Scott at Grits for Breakfast checks in the latest in prohibition propaganda uncovering a ridiculous overvaluing of a drug bust. Usually this just occurs when the cops announce the bust, in order to make it look bigger, but in this case it was testimony at a trial that sent 2 low-level addicts to jail for life.

In Tyler last week, two newlyweds were sentenced to life in prison for possessing 255 grams of meth. A DEA agent testified at trial that 255 grams was enough to get 45,000 people "high" -- "If those people were lined up side by side, they would form a line from downtown Tyler to Bullard about 17 miles, he said."

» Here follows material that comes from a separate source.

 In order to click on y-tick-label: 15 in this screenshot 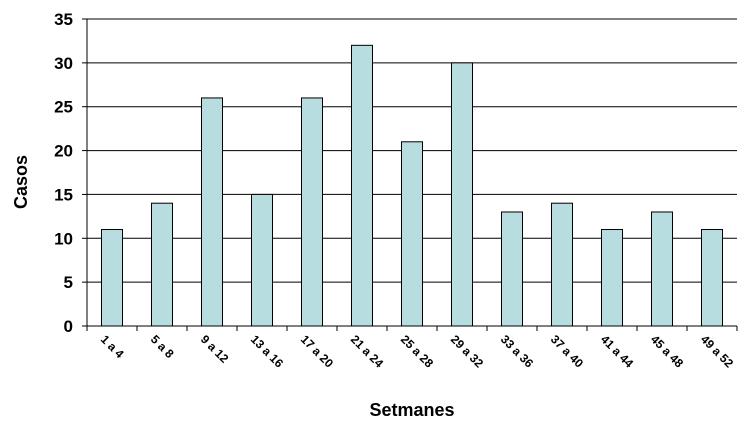, I will do `click(64, 194)`.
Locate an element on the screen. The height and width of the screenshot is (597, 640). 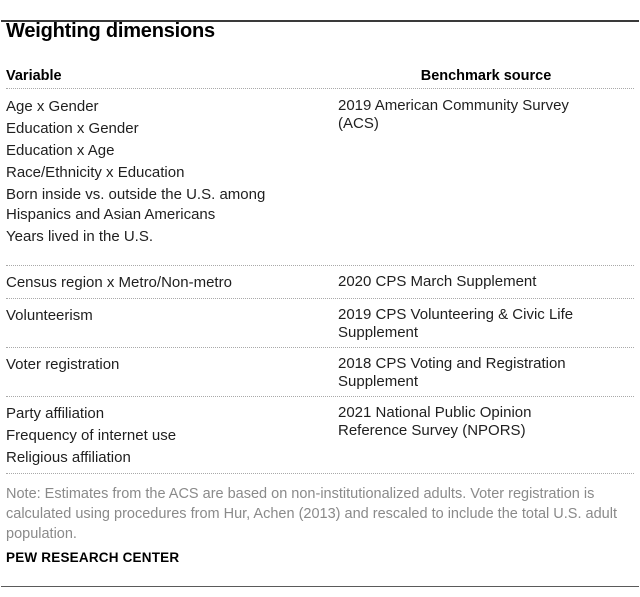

Local media dutifully hyped the ridiculous claim. The lede in the local newspaper declared the couple was sentenced "for possessing enough Ice methamphetamine to get half of the population of Smith County high."

But is that true? That would mean that it only took .0056 of a gram -- or just over five one-thousandths of a gram -- for a person to get high on meth. By any measure, that's a big fat lie.
As Scott figures, at most, giving the DEA every benefit of the doubt, it would have allowed 1,275 people to get high once. Chances are the stuff would have actually been distributed among a couple of dozen people and actually consumed by less than 200. Hardly the picture the DEA painted.

One wonders why defense counsel didn't shred that myth at trial, but they probably couldn't afford a lawyer and had an overworked and ineffective public defender.

Justice is not served, nor are the interests of civil society, by spending hundreds of thousands of tax dollars to punish these two defendants for their addiction, when a few thousand in rehab services could have returned them to health and allowed them to become productive citizens who contribute to the tax base.